Children 'risking heart disease' by not exercising
Children as young as nine could be putting themselves at risk of developing heart disease in the future by not exercising enough, a study indicates.
Swedish researchers who looked at 223 children whose average age was just under 10, found that those who exercised the least had more body fat and a higher resting pulse rate than those who exercised the most.
Girls in particular could be jeopardising their future health by not exercising sufficiently, they discovered.
While boys averaged 45 minutes of moderate to vigorous exercise a day, girls did only 35. Of that time, boys spent 15 minutes in vigorous exercise but girls only 11.
A team at Skane University Hospital in Malmo, Sweden, also found that girls had a higher proportion of body fat than boys - 22.6pc compared to 16.2pc. However, by another measure of fatness, body mass index (BMI), there was no real difference.
Nonetheless, the girls had a higher average resting heart rate than the boys, 85 compared to 80.
Dr Tina Tanha, who led the study, published in the journal Acta Paediatrica, emphasised their research could not determine how much these differences were down to gender or exercise.

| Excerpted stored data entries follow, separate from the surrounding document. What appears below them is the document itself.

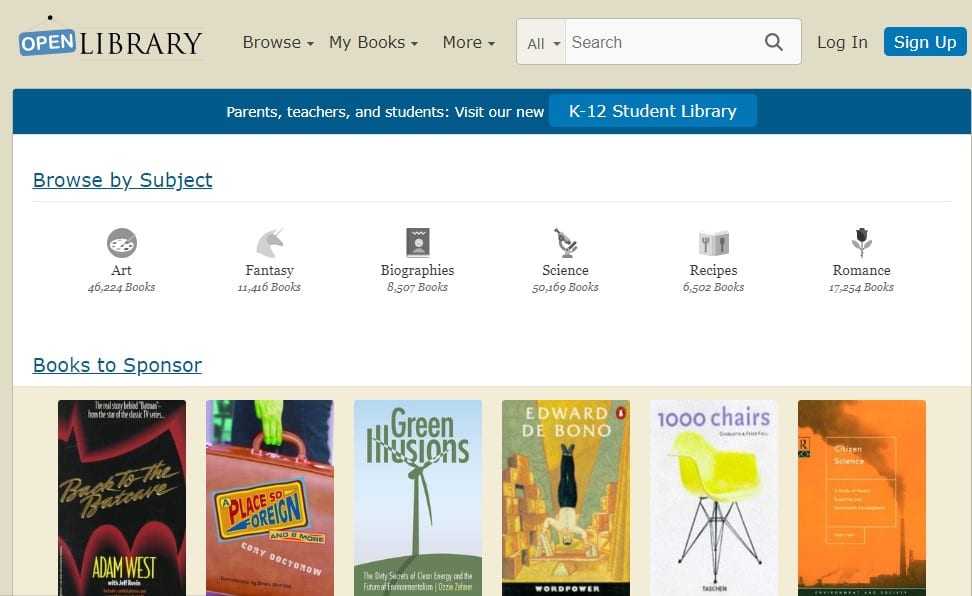The width and height of the screenshot is (972, 596).
Task: Open the All search filter dropdown
Action: tap(543, 43)
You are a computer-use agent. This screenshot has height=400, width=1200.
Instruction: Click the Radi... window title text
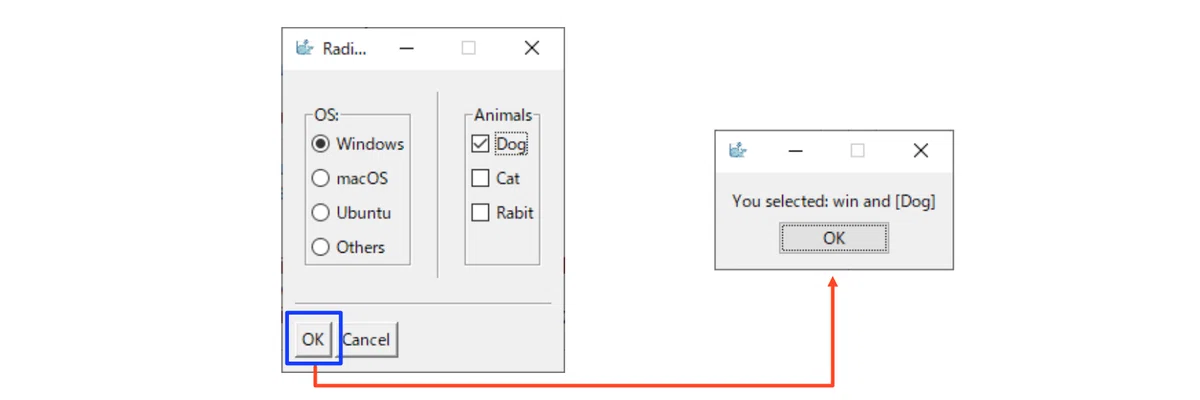click(x=344, y=48)
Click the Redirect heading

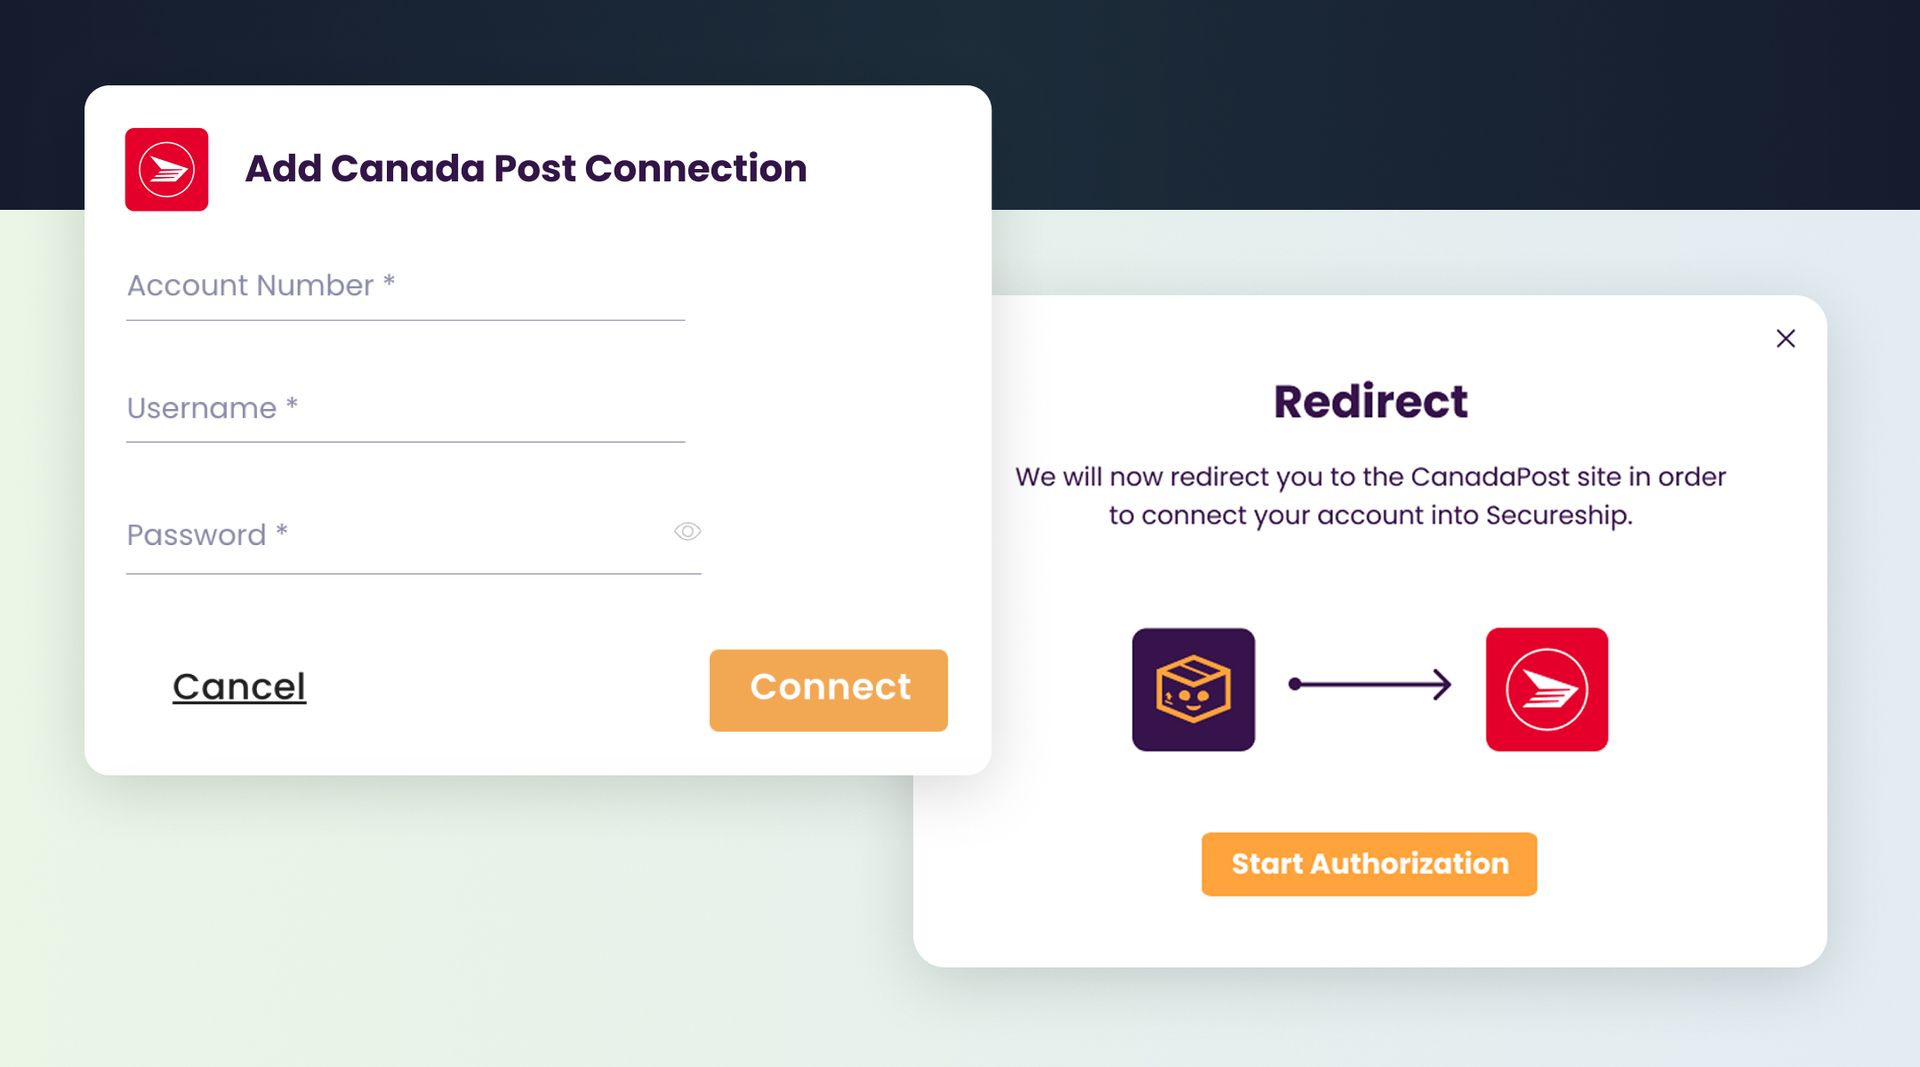point(1369,401)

But she said it did provide a warning to parents of children who did insufficient exercise.
She said: "It is well known that physical inactivity in adults is associated with a wide range of diseases and all causes of death.
"We believe that our study now demonstrates a clear clinical association between physical inactivity and multiple cardiovascular disease risk factors in children."

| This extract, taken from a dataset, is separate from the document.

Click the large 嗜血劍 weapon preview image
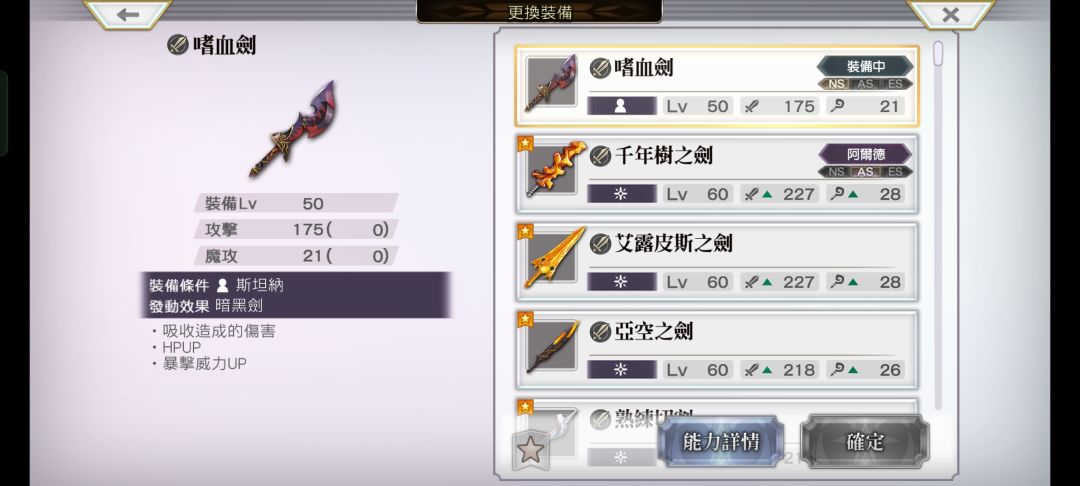Image resolution: width=1080 pixels, height=486 pixels. 293,129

This did not mean the children had heart disease, she clarified, merely that some of them exhibited risk factors associated with its development in adults.
Natasha Stewart, senior cardiac nurse at the British Heart Foundation, commented: "Heart and circulatory disease is something that affects adults, not children, so it’s difficult to predict the risk of a child developing this later in life.
“However, the benefits of being physically active at any age are well established with studies showing it can prevent children from developing diseases later on in life, as well as improving their concentration at school, their overall mental health and wellbeing.
“This study reinforces the need to incorporate the recommended target of 60 minutes’ physical activity into children’s daily lives.”